At the suggestion of a Princeton classmate, self-described “jock” John Mosler signed up for a ceramics class with Toshiko Takaezu, the mother of ceramic sculpture in the U.S.
It was an intuitive, life-changing move.
“I couldn’t make an ashtray when I started,” the 56-year-old Mosler says today. “I didn’t think it was difficult, but she demanded integrity.”
Once he’d graduated in 1983, he headed for Wall Street and a career in complex problem-solving. But ceramics still beckoned. And a chance encounter with his former muse turned him around.
“I saw her at a show eight years later, and I went over and said ‘Hey – you probably don’t remember me, but I’ve started making things again,'” he says. “She said: ‘Why don’t you bring some stuff down, and stay, and make some work?'”
So began a 22-year maternal relationship that lasted until Toshiko died. “She saw something in me – it became a mother/son relationship and it got to the point where I was her favorite,” he says. “It was all about the circle of working in the studio, working in the garden, and eating.”
By 2007, his work had evolved to the point of a possible new career path.
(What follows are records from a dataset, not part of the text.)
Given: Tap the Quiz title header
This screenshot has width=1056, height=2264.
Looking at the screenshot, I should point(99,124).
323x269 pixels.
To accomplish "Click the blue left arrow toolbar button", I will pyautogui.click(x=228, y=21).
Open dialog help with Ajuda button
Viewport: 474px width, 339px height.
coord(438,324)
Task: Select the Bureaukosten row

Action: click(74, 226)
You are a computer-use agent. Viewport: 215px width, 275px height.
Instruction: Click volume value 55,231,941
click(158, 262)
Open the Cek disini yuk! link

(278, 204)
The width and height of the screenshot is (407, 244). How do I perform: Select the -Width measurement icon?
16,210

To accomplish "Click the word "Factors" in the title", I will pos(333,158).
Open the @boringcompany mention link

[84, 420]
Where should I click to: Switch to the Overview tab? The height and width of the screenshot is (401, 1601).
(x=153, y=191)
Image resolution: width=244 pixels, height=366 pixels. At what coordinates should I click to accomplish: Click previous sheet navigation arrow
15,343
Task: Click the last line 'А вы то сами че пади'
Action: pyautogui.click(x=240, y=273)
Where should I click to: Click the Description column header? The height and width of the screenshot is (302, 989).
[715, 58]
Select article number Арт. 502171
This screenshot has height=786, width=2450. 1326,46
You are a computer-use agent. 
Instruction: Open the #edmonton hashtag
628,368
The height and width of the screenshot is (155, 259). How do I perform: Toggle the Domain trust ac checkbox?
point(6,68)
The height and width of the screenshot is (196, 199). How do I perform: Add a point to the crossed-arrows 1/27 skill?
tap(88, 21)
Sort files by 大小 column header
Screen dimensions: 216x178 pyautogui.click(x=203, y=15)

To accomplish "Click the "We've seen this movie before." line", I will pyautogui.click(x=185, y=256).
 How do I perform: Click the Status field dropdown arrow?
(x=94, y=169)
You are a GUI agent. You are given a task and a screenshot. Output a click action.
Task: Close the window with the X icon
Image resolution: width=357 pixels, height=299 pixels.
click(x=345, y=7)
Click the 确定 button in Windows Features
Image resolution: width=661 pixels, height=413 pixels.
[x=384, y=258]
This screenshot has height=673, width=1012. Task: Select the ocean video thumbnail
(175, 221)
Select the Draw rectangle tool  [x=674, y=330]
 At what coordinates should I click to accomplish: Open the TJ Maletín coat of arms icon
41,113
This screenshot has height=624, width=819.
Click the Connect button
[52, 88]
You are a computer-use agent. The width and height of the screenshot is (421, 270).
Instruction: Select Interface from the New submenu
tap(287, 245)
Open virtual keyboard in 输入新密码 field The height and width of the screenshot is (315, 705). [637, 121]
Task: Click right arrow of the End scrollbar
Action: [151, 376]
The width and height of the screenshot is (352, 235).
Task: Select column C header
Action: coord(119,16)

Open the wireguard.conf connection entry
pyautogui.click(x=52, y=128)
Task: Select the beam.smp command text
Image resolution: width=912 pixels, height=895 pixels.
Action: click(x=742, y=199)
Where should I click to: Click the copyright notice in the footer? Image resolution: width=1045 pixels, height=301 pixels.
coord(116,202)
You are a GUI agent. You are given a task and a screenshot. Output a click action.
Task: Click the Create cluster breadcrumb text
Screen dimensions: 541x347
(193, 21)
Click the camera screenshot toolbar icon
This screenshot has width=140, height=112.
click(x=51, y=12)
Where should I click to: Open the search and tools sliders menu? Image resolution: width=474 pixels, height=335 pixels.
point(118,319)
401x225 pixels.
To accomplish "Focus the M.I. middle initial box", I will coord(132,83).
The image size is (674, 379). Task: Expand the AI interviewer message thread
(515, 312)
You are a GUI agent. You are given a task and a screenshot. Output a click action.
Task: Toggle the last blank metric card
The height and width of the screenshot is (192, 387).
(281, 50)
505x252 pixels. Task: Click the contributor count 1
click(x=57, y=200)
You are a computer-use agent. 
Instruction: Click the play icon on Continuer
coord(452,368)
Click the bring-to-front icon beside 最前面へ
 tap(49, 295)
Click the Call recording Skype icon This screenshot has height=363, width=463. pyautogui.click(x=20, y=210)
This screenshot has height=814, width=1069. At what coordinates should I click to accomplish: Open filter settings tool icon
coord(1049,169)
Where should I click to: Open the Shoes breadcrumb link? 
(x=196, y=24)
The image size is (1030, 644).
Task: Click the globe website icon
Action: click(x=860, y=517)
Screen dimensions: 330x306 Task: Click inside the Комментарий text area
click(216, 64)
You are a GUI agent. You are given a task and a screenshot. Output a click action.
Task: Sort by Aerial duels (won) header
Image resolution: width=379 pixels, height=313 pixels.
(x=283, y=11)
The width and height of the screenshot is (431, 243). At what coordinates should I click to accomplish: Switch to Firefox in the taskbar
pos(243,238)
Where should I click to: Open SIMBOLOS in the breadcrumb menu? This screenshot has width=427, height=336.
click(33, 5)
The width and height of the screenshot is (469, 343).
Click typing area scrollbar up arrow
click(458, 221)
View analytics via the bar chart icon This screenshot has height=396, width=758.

And he made another intuitive leap. “I was uncertain about that path when there was a certainty in my other career,” he says. “I found in my heart that this is really it – do I want a lot of stuff, or a life well-lived?”
He decided on a life well-lived, whatever the cost. The result is an artistic career in ceramics – one that initially expressed the struggles humans go through in their lives – as individuals, and with the gift of freedom. The work’s an intense process for him, and not without difficulties.
“It’s a real struggle – but when I’m finished, each piece becomes a beautiful object,” he says. “So it’s about me or you, and at the end we are all whole human beings who are also unique and beautiful human beings.”
He works in a studio created by his wife, interior designer Jean Won Mosler of Maum Design. There, on Nov. 17, he’ll open a show of his newest works, and talk to those in attendance about what they see in his art.
“What the viewer sees and experiences might not be what I see or be within my conceptual framework,” he says. “But I’m all for each individual having their own experience of the work, with the hope that it is some how provocative, thought-provoking and moving for each viewer.”
In other words, an intuitive experience for all.